American Council for Renewable Energy (ACORE) CEO Greg Wetstone said: "The serious problems on the grid today in Texas and much of the nation's heartland reinforce the importance of critical investment in our nation's grid infrastructure. The challenges are not due to the energy transition, they are due to an outdated grid that's incapable of handling an increasing number of climate-driven extreme weather events."

Cold temperatures also were causing electricity supply shortages in the northern Texas Panhandle served by Xcel Energy and states to the north including Oklahoma and Nebraska .

Wetstone's comments were unlikely to be received well by ERCOT or Texas utility regulators who last decade oversaw an $8bn nation-leading expansion of long-haul 345kV transmission lines to tap low-cost wind and solar resource. ERCOT has been able to incorporate more renewables than any US grid manager, in part, because of continual grid infrastructure and operating improvements.

ERCOT officials, meanwhile, did not single out wind as the principal cause of the ongoing supply problems. Still, the amount of nameplate wind power capacity that ERCOT indicated is off-line was far higher than implied by the clean energy lobbies and supporters and the 2-4GW in Monday news reports.

Woodfin revealed that blade icing issues extended beyond West Texas, where most turbines are located, to those along the state's southern Gulf of Mexico coast. The availability of turbines there better tracks demand in major load centres, making their electricity more valuable.

Woodfin cautioned that nameplate capacity should not be confused with the average 30% capacity that wind turbines, and solar PV arrays, normally operate across Texas in the winter. ERCOT had planned for wind to provide about 6GW of capacity this week.

"It varies by region.
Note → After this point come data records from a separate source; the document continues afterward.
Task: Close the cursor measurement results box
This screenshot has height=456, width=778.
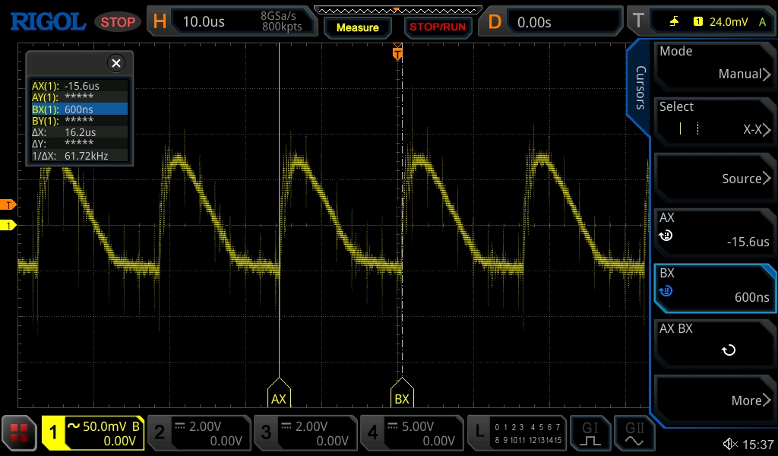Action: (115, 63)
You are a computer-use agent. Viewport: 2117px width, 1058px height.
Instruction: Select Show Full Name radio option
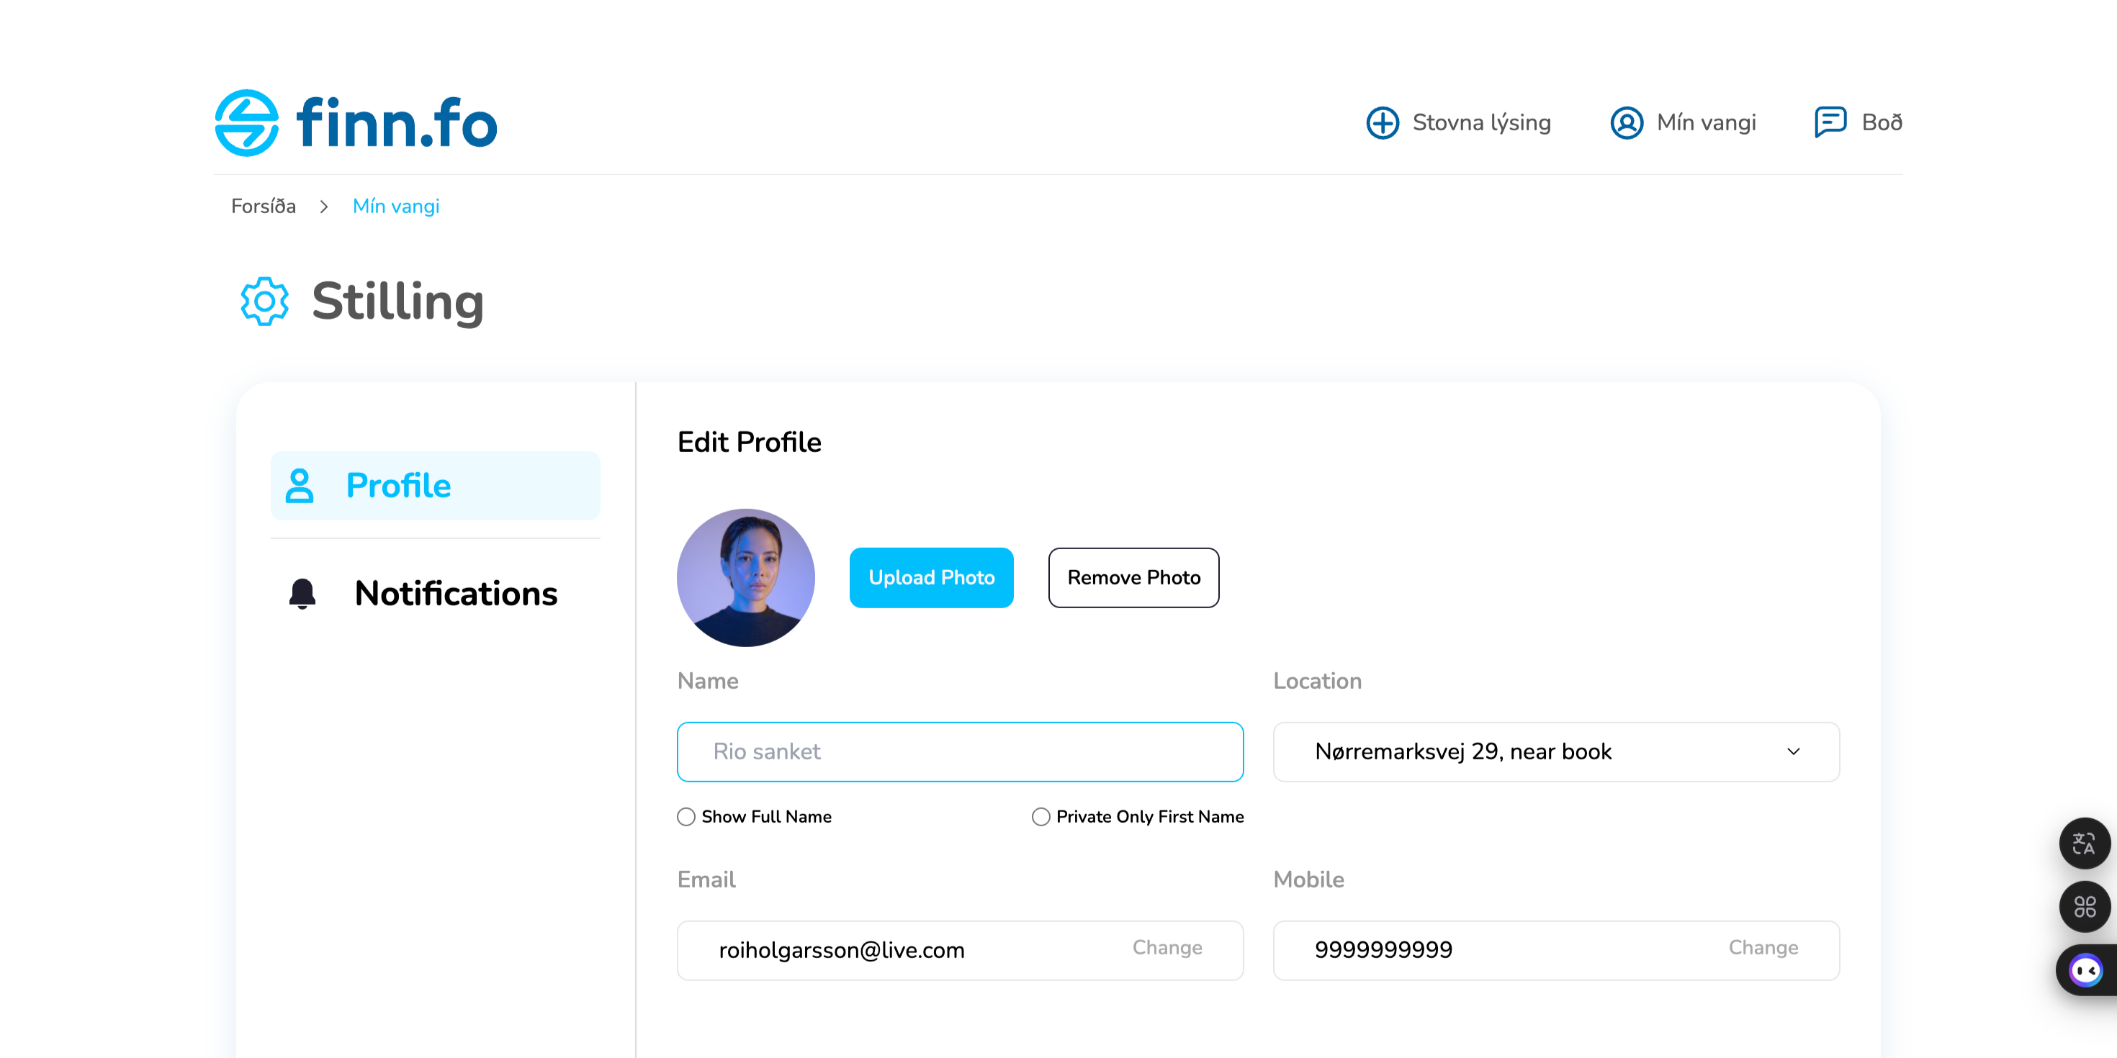pos(686,817)
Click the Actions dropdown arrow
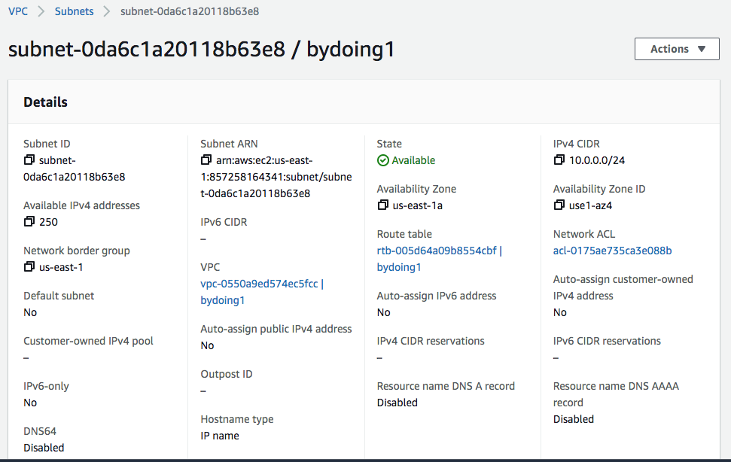 701,49
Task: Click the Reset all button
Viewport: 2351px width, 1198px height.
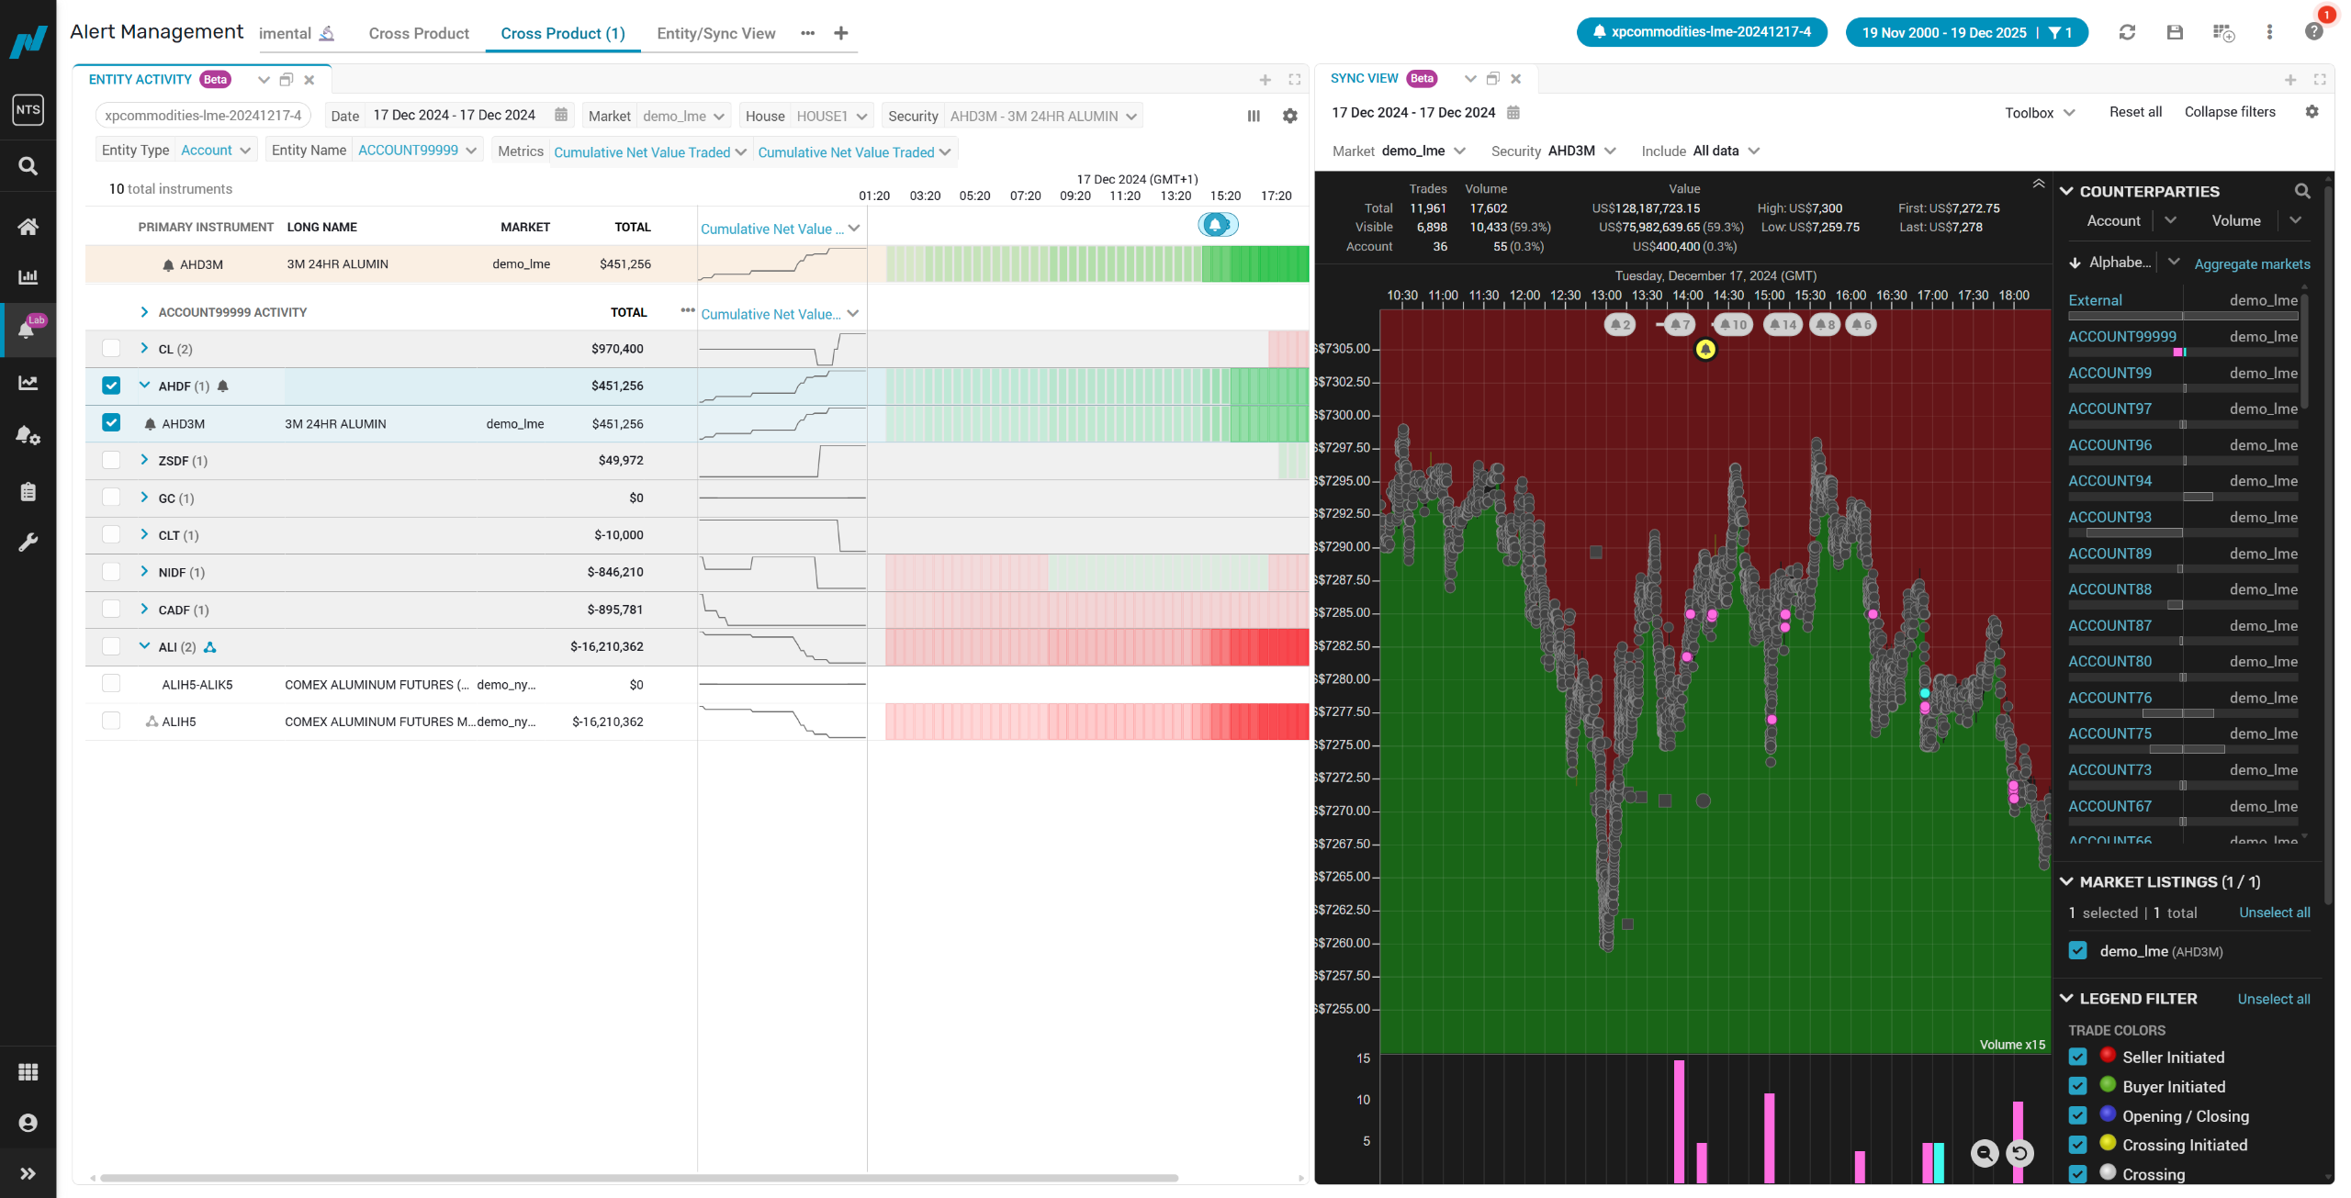Action: coord(2135,112)
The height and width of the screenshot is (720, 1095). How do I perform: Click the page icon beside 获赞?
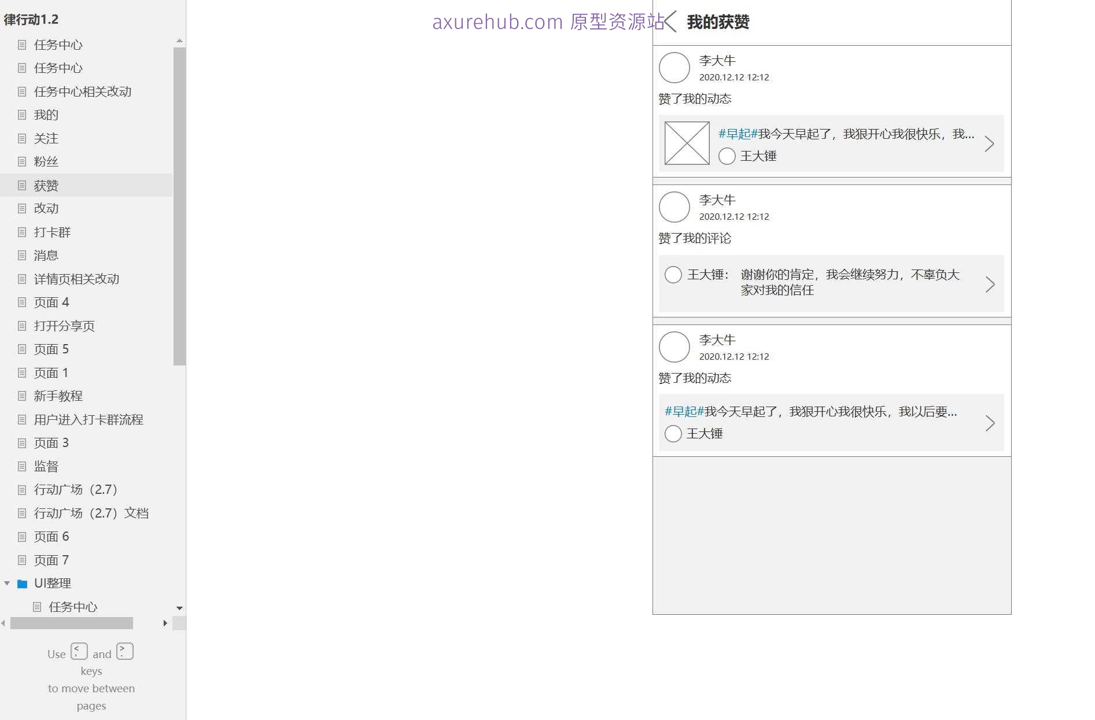21,185
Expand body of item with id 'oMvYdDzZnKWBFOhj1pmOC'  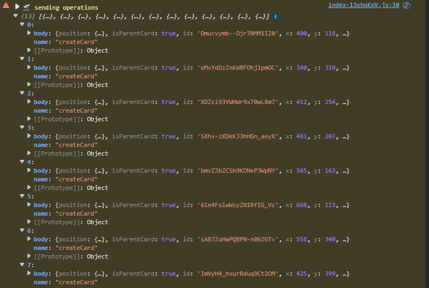(x=29, y=68)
We’re not actually losing 16GW but one-third of that when we are calculating it from a capacity standpoint. For thermal, we are counting megawatt for megawatt," he said.

Actual power production today from remaining turbines in service was 3.4GW at 0100 CST, only 800MW at 0900 and 2GW at 1100, according to ERCOT.

Some solar arrays weren't producing power due to cloudy conditions since the storm and most of them lack onsite battery storage.